La conférence se termine par une session d’échanges avec le public, où Catherine Botterel approfondit plusieurs thèmes.

·         Sur la vieillesse et la xénophobie : Elle explique que la peur de la dégradation physique et de la mort est une obsession dans l’œuvre de Maupassant. Concernant la xénophobie, elle souligne sa position étonnamment moderne : dans ses reportages sur le Maghreb, il critique l’attitude des colons français, se montrant bien plus nuancé et critique que la plupart de ses contemporains, sans pour autant appeler à la décolonisation.

·         Sur ses opinions politiques : Maupassant, à l’instar de son maître Flaubert, refuse toute étiquette politique. Il se méfie du peuple qu’il juge “bête” mais critique aussi la corruption des élites. Il se montre cependant antimilitariste après son expérience de la guerre de 1870 et fait preuve d’une grande empathie sociale envers les “laissés-pour-compte” (prostituées, paysans, bâtards).

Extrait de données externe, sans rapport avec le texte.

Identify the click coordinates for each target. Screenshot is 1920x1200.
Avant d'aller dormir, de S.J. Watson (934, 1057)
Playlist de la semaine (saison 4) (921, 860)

·         Sur ses relations avec Flaubert et les impressionnistes : Flaubert fut son “père spirituel” et son mentor, corrigeant ses premiers textes comme Boule de suif et lui prodiguant des conseils. Leur relation était celle d’un maître à un disciple dévoué. Concernant les peintres, il a connu Monet et décrit son travail, mais il n’a pas entretenu de liens aussi étroits avec les impressionnistes que Zola, fréquentant davantage des peintres mondains et portraitistes à la fin de sa carrière.

·         Sur son influence : La conférencière cite des auteurs contemporains comme Michel Houellebecq (pour le pessimisme) et Sylvain Tesson (pour l’attachement à Étretat) qui se réfèrent à Maupassant. Elle mentionne également que Maurice Leblanc, créateur d’Arsène Lupin, aurait été fortement influencé par lui.